Similarly, the failure of populations to (say) reliably here the difference between speaker cables says nothing about the ability of one individual to hear the difference. For that you would need an ABX test conducted on a single invidual over several, or many, iterations. This is a legitimate test; you're testing whether THAT INDIVIDUAL can reliably here the difference. But under such conditions, one kind of distinctions can be heard? Simple ones, like certain kinds of distortion or obvious coloration, are easy to perceive, because there are certain specific earmarks (no pun intended) that you can listen for. That faint buzzing is there in one tone, but not in the other. Here's a guideline: if there's a word for it in the audiophile vocabulary, it's probably not all that hard to hear, unless the effect is very small.

Music is a complex aural experience, and for whatever reason it isn't always easy to get a handle on subtle effects.

But there's more than one way to "know" something. I'm a scientist, by training, but I don't assume that just because you don't have a conclusive ABX test, or some other conclusive scientific validation, that you don't know anything. There are certain situations where you want a definitive test for specific reasons--like new medications--but the absence of such a test doesn't mean the drug doesn't work, and it certainly doesn't mean that the drug doesn't work FOR YOU.

Some things I just know, even if I can't prove it. I'm not talking about belief here, or faith (I'm not religious), just simple, subtle things like whether I'm strong enough to make it up that next hill when I'm bicycling. For others it might be hitting a high note. Whatever. There's something subtle in your makeup, in your chemistry. It's intuition. Whatever it is, you know it, without proof, and sometimes it's quite subtle.

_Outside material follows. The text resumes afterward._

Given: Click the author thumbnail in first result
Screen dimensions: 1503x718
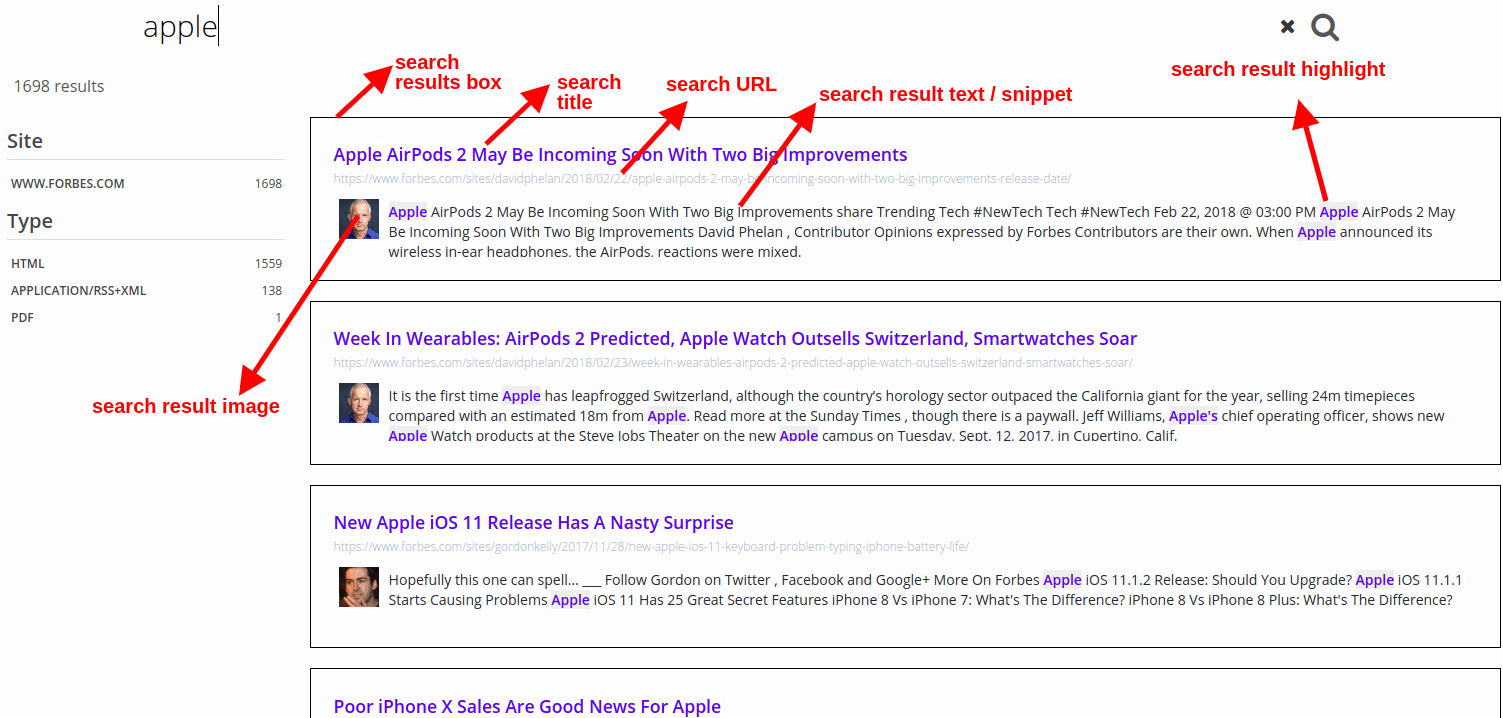Looking at the screenshot, I should coord(358,219).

Music is subtle, too. It has time-domain aspects, pitch aspects, harmonics, spatial aspects. Hook your speakers up out of phase, or blow a tweeter, and most people with any experience can pass THAT ABX test with no sweat. But differences in the noise level (unless it's egregious, noise is usually perceived by its absence), or spatial effects...these are things you don't necessarily perceive as particular, simple experiences. You can know something is different, even better (for you) without being able to say precisely what it is.

I have a lousy ear. It's not that I can't hear differences between components, or cables. It's that I hear TOO MANY differences, or think I can, and I can't sort them out. My ear is untrained, undisciplined. My listening methodology is flawed. I can't tell the difference between real effects and psychological effects. I need the support of an ABX test to be sure of what I'm hearing; it also follows that I'd do poorly on many ABX tests. There's an interesting fact: those who need them the most to be sure are the least likely to do well at them. Those who would do well, don't need them. I'd be willing to bet that certain experienced ears would do just fine on a well conceived ABX tests, though it would be very involved and time consuming to prepare a test that exposed some of these subtle effects without being too obvious. And I'd also bet that there are plenty of experts out there who, despite their noted golden ear, would fail miserably.

Science is wonderful, but there are some things we just have to accept without proof. Or not. Your choice.